(Partially) Explained Casper CBC specs – Part two: Protocols from the Abstract

From abstract specs to practical protocols

In my previous post, I gave a brief visual interpretation to the latest paper by Vlad Zamfir, Nate Rush, Aditya Asgaonkar and Georgios Piliouras. We saw there that Casper CBC defines an abstract protocol specification, made up of validators sending messages to reach consensus. Once we prove some very nice properties on this general family of protocols, we can define a bit further some components of the mechanisms to obtain specific protocol instances. This is the magic of CBC: Do the hard work on the foundations and reap the profits downstream!

CBC Casper can be refined to yield various specific consensus protocols, starting from its abstract specifications.

This article will build on the previous one, with the explicit intent of presenting examples of specific protocol instances to illustrate the general framework. In terms of the paper, this post covers Section 4, while the previous dealt with Sections 2 and 3. Before diving in, let’s take a minute to remember what happened there. It’s also a good idea to read again Aditya’s post on the topic, as well as part one of this post and to keep the paper handy at your side while reading. Vlad’s latest Devcon talk can be helpful to understand the general philosophy behind CBC.

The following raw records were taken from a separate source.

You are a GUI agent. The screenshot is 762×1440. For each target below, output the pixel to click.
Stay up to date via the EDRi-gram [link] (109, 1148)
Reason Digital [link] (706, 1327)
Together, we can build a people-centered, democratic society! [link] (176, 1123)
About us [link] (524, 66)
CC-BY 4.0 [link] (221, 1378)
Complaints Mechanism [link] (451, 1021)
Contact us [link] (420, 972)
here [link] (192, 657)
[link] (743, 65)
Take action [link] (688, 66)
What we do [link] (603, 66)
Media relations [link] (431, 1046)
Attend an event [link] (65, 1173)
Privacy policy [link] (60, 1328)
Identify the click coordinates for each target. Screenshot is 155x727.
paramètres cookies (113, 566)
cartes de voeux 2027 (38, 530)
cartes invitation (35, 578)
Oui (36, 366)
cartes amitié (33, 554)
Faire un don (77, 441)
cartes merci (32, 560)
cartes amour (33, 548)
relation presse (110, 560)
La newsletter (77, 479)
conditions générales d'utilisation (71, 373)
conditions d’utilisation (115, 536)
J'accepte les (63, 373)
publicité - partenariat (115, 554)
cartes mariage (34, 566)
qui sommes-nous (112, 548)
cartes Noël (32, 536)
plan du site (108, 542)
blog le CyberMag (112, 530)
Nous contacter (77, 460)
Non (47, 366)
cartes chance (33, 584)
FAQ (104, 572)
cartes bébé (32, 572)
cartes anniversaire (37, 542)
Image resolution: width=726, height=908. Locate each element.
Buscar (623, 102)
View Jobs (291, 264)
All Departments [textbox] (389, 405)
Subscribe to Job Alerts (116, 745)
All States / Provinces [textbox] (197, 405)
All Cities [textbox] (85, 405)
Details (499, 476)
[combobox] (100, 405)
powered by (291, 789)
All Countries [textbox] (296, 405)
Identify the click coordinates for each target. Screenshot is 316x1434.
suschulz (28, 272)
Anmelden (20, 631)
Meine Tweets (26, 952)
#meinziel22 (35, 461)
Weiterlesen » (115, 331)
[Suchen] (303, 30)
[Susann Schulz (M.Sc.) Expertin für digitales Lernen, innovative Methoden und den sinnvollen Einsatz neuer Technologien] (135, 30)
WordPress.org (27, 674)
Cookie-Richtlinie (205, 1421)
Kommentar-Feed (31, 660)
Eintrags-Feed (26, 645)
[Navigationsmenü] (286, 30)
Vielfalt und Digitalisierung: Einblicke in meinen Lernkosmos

The good news however is that we have done a lot of hard work in the previous post, and this part will make some of the more difficult ideas very practical with examples.

Aditya’s post

Part one

The abstract CBC Casper (part one recap)

A group of validators attempts to reach consensus over some object. They can talk to other validators by sending messages. Each time a validator sends a message, it has to give an estimate, i.e. state the value it believes should be the consensus, and justify its message by referring to some previous protocol state. This justification is none other than a set of previous messages, acknowledging “I have seen these messages, and my new message is a continuation of that”. Meanwhile, nodes observe the messages and the protocol state transitions, in an asynchronous fashion: not everyone lives in the same state, but all states are made of messages referencing earlier states.

Now, if I am a validator, I can derail the protocol by doing the following: I send two different messages m and m’, none of which references the other. Here I am basically saying “I am continuing history with m. But m’ belongs to a different world, where history continues with m’ instead, and vice versa”. This is an equivocation fault. The protocol now runs two different versions (or threads, in the paper), none of which is compatible with the other.

The problem with equivocation is that if validators start saying everything and its opposite (tout et son contraire), a consensus failure may occur. Nodes decide on something if they hold it to be true from a certain state onwards. How do we guarantee that these decisions will not be inconsistent?

The answer lies with the safety guarantee. We give ourselves some weight t, and assume that among all states observed by our nodes, the total weight of validators that have equivocated there is less than t. Then, by the safety guarantee, we know that there is a common future for the nodes and thus the nodes cannot make contradictory decisions.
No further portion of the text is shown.